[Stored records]
#####

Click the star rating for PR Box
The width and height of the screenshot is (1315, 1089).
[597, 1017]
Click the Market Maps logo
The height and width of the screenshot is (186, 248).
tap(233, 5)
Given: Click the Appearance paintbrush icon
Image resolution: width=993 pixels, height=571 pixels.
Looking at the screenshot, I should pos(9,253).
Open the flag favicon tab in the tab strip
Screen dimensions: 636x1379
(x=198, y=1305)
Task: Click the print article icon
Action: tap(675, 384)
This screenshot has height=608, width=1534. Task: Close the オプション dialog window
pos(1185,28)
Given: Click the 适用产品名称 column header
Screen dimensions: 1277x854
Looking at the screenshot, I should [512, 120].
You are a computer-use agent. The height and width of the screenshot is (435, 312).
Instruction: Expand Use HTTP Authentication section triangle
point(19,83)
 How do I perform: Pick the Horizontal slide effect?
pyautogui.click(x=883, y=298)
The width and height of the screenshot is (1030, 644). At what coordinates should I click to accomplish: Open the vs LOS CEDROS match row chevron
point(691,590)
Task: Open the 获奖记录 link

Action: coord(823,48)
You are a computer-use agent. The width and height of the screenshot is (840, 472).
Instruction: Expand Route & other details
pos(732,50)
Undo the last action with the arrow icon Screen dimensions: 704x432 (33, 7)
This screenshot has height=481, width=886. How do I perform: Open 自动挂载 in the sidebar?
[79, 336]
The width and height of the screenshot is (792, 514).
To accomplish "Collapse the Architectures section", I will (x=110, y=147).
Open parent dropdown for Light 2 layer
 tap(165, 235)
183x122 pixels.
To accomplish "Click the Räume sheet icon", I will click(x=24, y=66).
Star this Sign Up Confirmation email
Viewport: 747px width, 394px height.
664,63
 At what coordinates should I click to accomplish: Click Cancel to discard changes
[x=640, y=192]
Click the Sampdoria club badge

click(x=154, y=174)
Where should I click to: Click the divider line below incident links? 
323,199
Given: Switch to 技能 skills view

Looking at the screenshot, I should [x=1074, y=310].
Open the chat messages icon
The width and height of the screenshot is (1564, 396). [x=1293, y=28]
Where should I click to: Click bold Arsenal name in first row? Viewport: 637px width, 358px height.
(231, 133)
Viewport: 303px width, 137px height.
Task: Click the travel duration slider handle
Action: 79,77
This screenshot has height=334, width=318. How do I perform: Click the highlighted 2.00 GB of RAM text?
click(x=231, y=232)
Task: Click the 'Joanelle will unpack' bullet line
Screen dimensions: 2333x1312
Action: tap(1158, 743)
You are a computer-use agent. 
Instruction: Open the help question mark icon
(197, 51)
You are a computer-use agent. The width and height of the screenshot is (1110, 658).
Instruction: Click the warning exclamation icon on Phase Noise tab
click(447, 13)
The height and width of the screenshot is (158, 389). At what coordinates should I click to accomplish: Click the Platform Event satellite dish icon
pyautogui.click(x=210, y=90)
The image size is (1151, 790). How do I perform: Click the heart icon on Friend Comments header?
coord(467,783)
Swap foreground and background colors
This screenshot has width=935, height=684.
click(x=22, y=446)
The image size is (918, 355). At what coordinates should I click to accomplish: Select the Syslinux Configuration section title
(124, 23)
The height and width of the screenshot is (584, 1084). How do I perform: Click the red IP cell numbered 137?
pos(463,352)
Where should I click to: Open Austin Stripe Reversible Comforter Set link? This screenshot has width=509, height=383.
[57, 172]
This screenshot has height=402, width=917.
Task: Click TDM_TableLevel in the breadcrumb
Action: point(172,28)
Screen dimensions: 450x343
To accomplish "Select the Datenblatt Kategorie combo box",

#####

A word-for-word copy of the entries, from the first line through the line containing "Given: Click the 适用产品名称 column header", is the whole answer.

Click the star rating for PR Box
The width and height of the screenshot is (1315, 1089).
[597, 1017]
Click the Market Maps logo
The height and width of the screenshot is (186, 248).
tap(233, 5)
Given: Click the Appearance paintbrush icon
Image resolution: width=993 pixels, height=571 pixels.
Looking at the screenshot, I should pos(9,253).
Open the flag favicon tab in the tab strip
Screen dimensions: 636x1379
(x=198, y=1305)
Task: Click the print article icon
Action: tap(675, 384)
This screenshot has height=608, width=1534. Task: Close the オプション dialog window
pos(1185,28)
Given: Click the 适用产品名称 column header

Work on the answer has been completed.